▶ SOURCE MATERIAL
——————

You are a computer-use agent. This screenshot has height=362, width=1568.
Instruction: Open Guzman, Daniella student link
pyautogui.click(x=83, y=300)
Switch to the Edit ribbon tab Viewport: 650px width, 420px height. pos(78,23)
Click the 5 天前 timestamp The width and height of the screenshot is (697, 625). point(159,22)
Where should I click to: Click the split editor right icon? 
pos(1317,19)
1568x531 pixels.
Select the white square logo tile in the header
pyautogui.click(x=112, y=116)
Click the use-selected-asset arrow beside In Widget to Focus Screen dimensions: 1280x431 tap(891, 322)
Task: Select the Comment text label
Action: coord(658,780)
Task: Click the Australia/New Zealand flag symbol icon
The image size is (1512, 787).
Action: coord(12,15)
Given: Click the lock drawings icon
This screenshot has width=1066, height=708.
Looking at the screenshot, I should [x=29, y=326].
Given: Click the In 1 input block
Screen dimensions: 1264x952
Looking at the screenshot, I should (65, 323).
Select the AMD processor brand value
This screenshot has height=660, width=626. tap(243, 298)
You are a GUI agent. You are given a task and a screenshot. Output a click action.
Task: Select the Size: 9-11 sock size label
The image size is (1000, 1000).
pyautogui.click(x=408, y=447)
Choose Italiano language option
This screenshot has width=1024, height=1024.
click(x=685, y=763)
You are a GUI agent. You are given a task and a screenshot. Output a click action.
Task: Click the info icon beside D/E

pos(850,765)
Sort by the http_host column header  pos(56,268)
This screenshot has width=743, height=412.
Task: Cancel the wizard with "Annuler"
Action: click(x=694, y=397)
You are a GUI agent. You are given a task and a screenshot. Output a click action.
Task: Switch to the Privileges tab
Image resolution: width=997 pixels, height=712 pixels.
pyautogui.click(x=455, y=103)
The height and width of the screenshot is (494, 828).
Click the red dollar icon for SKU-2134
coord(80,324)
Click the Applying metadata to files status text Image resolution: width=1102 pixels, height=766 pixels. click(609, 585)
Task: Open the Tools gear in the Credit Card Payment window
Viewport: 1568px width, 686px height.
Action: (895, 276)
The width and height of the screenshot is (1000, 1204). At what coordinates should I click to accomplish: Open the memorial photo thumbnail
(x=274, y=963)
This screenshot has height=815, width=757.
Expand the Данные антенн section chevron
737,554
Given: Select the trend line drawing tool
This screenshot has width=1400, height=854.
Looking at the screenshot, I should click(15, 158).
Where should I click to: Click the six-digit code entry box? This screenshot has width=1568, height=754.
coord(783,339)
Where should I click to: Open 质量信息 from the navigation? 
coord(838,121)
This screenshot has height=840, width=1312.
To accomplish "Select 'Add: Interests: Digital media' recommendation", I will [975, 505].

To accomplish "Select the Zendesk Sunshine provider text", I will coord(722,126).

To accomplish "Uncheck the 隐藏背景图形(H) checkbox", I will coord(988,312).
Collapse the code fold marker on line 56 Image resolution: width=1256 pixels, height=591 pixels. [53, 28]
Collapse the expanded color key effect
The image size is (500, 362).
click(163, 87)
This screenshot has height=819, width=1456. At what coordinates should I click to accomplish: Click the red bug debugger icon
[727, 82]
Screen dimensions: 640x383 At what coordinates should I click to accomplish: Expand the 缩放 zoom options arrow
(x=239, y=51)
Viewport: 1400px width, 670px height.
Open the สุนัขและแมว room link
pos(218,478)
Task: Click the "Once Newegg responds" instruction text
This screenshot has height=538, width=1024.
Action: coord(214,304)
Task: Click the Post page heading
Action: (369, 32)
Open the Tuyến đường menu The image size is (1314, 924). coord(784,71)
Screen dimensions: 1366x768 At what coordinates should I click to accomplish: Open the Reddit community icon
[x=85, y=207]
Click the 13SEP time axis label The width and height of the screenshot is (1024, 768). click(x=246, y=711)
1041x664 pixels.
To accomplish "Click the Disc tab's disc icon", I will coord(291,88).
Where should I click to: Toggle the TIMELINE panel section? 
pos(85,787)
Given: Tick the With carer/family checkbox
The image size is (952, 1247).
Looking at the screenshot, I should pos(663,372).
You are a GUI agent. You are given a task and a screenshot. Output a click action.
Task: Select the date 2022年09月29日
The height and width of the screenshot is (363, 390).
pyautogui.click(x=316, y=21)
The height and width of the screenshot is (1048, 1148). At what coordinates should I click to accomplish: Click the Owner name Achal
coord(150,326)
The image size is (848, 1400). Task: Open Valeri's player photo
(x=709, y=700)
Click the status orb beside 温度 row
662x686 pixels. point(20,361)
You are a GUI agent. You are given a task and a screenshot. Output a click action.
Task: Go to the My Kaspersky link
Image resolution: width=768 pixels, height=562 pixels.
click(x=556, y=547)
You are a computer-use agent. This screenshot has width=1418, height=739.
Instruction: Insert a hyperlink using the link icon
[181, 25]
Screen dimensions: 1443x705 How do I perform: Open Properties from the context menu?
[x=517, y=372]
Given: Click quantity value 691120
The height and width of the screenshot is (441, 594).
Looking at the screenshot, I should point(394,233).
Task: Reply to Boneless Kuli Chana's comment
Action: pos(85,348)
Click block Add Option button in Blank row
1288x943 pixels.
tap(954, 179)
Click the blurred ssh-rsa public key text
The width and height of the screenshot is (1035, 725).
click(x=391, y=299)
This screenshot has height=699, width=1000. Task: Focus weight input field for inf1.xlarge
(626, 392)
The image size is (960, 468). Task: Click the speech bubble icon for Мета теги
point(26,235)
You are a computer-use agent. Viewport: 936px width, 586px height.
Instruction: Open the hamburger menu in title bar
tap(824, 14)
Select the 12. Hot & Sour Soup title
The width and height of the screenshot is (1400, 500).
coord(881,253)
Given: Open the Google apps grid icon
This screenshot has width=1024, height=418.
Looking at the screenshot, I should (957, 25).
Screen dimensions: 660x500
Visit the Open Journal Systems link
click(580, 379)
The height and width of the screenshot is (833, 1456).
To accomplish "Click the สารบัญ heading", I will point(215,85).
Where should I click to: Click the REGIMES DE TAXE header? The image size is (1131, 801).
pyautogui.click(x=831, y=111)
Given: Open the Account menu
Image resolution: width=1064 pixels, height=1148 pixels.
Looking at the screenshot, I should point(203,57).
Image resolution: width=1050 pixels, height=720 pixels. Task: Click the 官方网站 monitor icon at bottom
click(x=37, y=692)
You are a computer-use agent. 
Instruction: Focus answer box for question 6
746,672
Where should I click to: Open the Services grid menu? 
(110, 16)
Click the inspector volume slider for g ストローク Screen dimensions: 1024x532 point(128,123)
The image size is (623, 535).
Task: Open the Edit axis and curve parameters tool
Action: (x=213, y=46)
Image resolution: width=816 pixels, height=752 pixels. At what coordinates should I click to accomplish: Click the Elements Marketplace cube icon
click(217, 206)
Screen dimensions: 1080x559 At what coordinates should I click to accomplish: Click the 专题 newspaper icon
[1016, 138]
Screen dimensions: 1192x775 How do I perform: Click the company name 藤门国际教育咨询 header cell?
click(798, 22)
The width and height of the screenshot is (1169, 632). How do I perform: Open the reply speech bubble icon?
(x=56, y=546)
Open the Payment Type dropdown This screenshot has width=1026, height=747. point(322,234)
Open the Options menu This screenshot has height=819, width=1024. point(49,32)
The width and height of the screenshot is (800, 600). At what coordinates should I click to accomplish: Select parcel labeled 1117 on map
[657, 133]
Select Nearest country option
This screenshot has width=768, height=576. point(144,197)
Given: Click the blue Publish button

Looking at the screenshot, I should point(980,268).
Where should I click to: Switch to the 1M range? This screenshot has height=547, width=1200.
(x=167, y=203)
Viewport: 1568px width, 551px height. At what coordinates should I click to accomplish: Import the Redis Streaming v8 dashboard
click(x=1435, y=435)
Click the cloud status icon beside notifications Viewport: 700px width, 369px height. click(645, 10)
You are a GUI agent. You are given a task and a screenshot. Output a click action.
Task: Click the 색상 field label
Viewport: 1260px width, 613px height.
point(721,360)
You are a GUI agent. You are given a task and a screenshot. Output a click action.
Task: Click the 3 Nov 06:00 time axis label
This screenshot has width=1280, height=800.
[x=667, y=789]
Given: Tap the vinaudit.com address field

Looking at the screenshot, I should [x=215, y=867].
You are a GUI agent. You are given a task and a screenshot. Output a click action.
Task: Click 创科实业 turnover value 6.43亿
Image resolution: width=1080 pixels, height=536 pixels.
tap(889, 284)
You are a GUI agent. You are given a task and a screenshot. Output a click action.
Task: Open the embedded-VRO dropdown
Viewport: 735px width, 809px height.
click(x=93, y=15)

——————

▶ TASK TO CARRY OUT
The lines above from the one containing "Task: Click the 3 Nov 06:00 time axis label" through the one containing "Task: Open the embedded-VRO dropdown" are to be set down exactly, and no others.

▶ TASK SOLUTION
Task: Click the 3 Nov 06:00 time axis label
This screenshot has width=1280, height=800.
[x=667, y=789]
Given: Tap the vinaudit.com address field

Looking at the screenshot, I should [x=215, y=867].
You are a GUI agent. You are given a task and a screenshot. Output a click action.
Task: Click 创科实业 turnover value 6.43亿
Image resolution: width=1080 pixels, height=536 pixels.
tap(889, 284)
You are a GUI agent. You are given a task and a screenshot. Output a click action.
Task: Open the embedded-VRO dropdown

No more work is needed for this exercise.